The Decision not to Click
We may be faced with the decision on whether to click the link on a website that we know we should not click. We may be faced with wearing a shirt we know is immodest because our friends are telling us how great we would look in it. We may be faced with the answers from another person’s test being in clear sight and the teacher being out of the room. Most of life is made up of these small decisions and how we face these decisions can prepare us to make the infrequent monumental decisions in life.
When making these small decisions about whether to follow the Savior or give into temptation, if we can muster 20 seconds of courage we are able to face down any temptation. When we see a popup to a website we know will damage our relationship with our spouse, when we are pressured to were immodest clothing that attracts the wrong type of attention, or when we are faced with copying someone else’s answers to a test that could ruin our academic career, the difference can be just 20 seconds of courage. In those 20 seconds, with the help of the spirit, we can face down our demons and choose the right. By mustering up 20 seconds of courage, we can go from sinner to saint.
In the 2004 April General Conference, President Monson shared the story from one of Charles Dickens's famous books, Great Expectations. In his classic volume entitled Great Expectations, Dickens described a boy by the name of Philip Pirrip, more commonly known as Pip. Pip was born in unusual circumstances. He was an orphan. He wished with all his heart that he were a scholar and a gentleman. Yet all of his ambitions and all of his hopes seemed doomed to failure. Do you young men sometimes feel that way? Do those of us who are older entertain these same thoughts?
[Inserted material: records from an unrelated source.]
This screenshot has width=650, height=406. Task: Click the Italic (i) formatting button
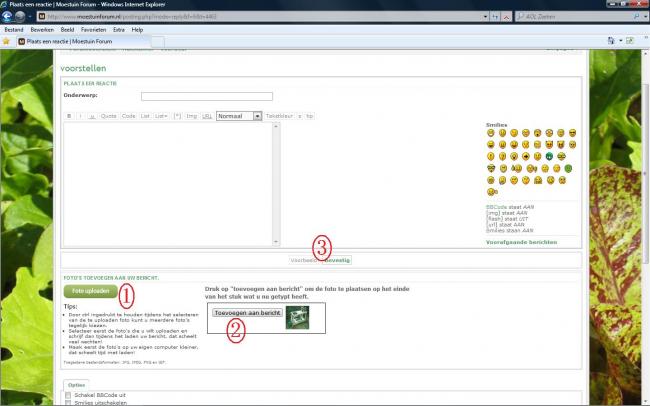tap(81, 116)
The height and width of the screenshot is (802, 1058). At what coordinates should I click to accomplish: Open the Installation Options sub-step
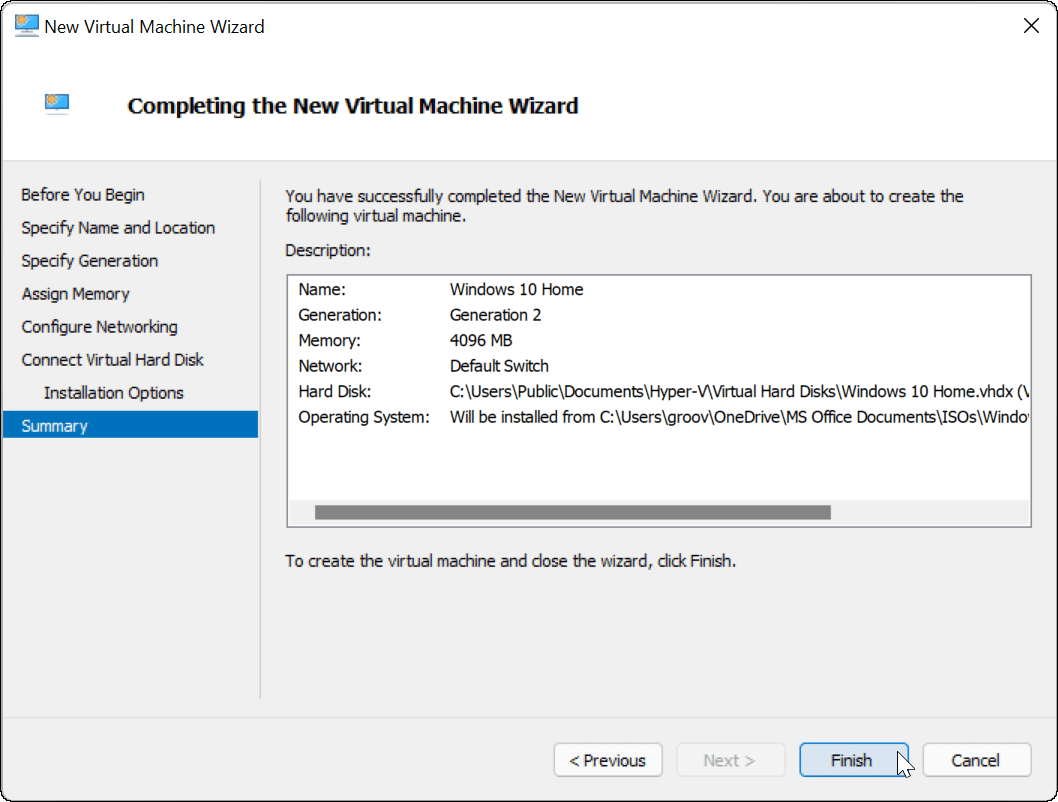114,393
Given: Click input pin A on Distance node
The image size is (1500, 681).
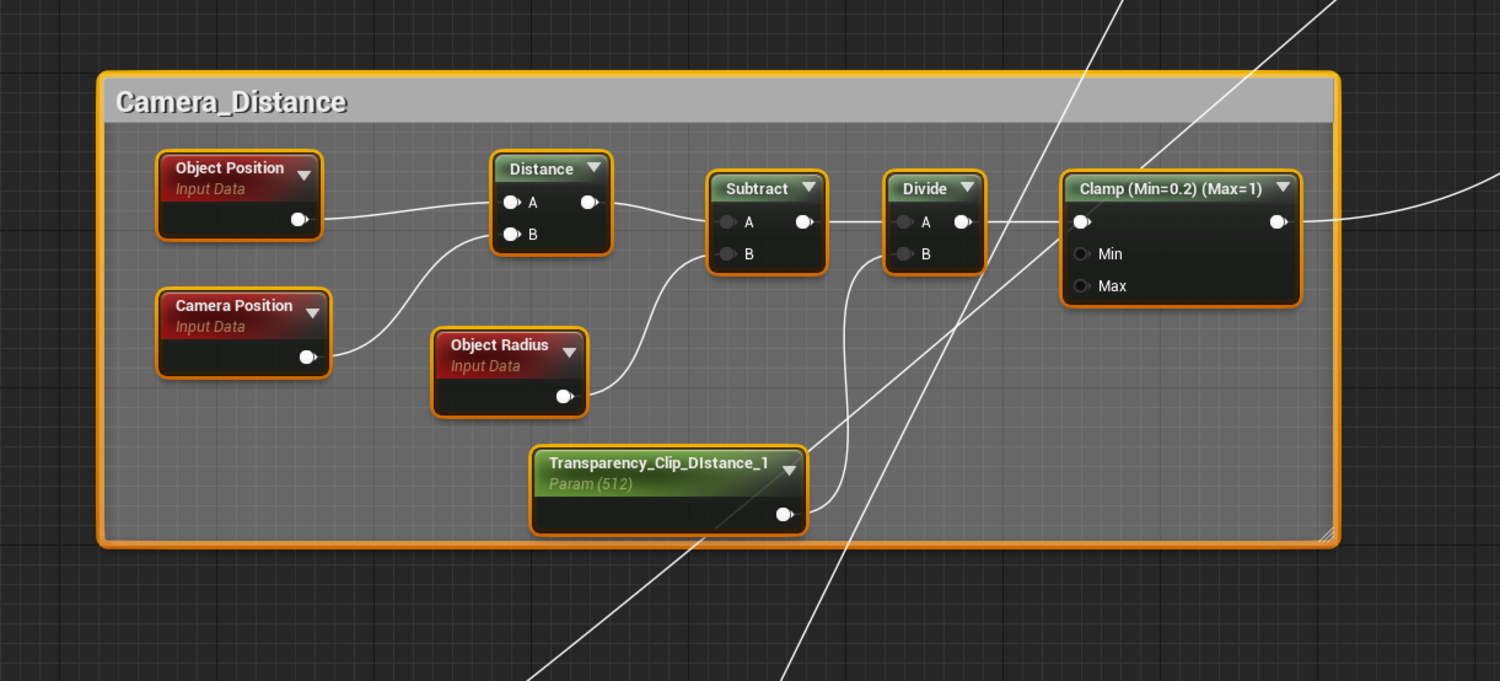Looking at the screenshot, I should click(x=511, y=202).
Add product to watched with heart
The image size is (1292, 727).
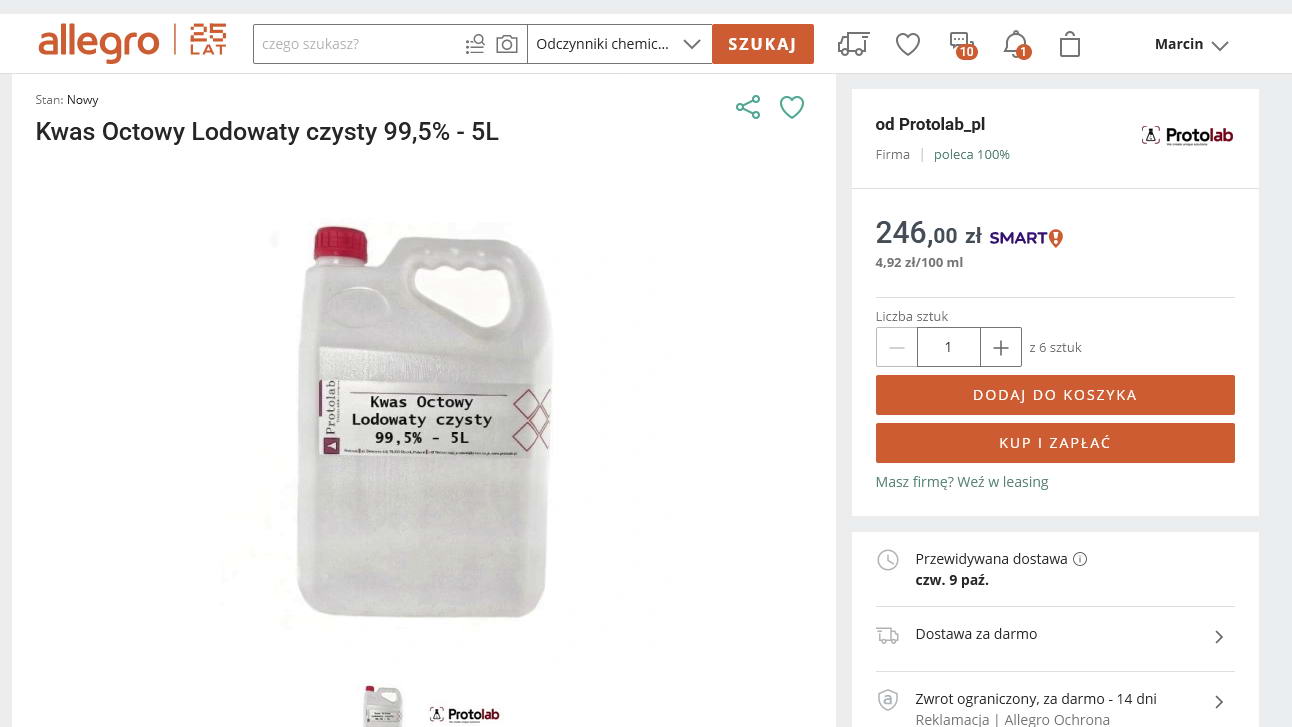point(792,107)
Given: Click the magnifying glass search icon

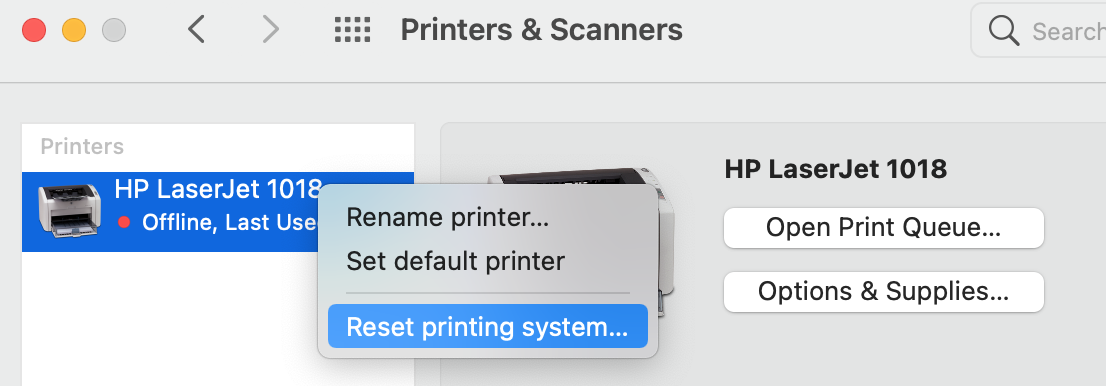Looking at the screenshot, I should point(1004,30).
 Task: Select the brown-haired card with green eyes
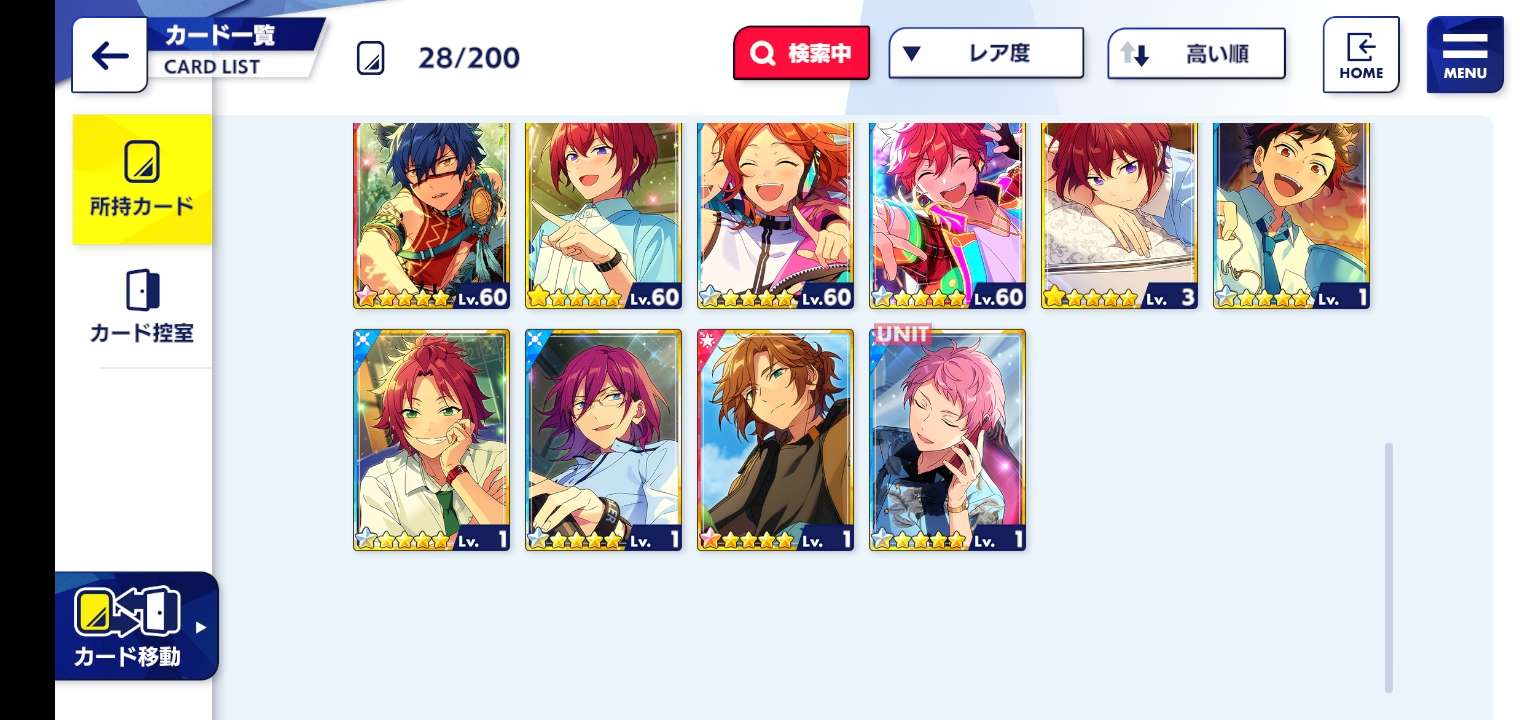point(775,440)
Then one day a London lawyer by the name of Jaggers approached little Pip and told him that an unknown benefactor had bequeathed to him a fortune. The lawyer put his arm around the shoulder of Pip and said to him, “My boy, you have great expectations.”
The Call for Courage
President Monson then shared that “decisions are constantly before us. To make them wisely, courage is needed: the courage to say, ‘No,’ the courage to say, ‘Yes.’ Decisions do determine destiny. The call for courage comes constantly to each of us. It has ever been so, and so shall it ever be.”
As we each face down our demons, our trials, and our fears, if we can muster up 20 seconds of courage we will set the course of our destiny towards our Heavenly Father and have the courage to return to him one day.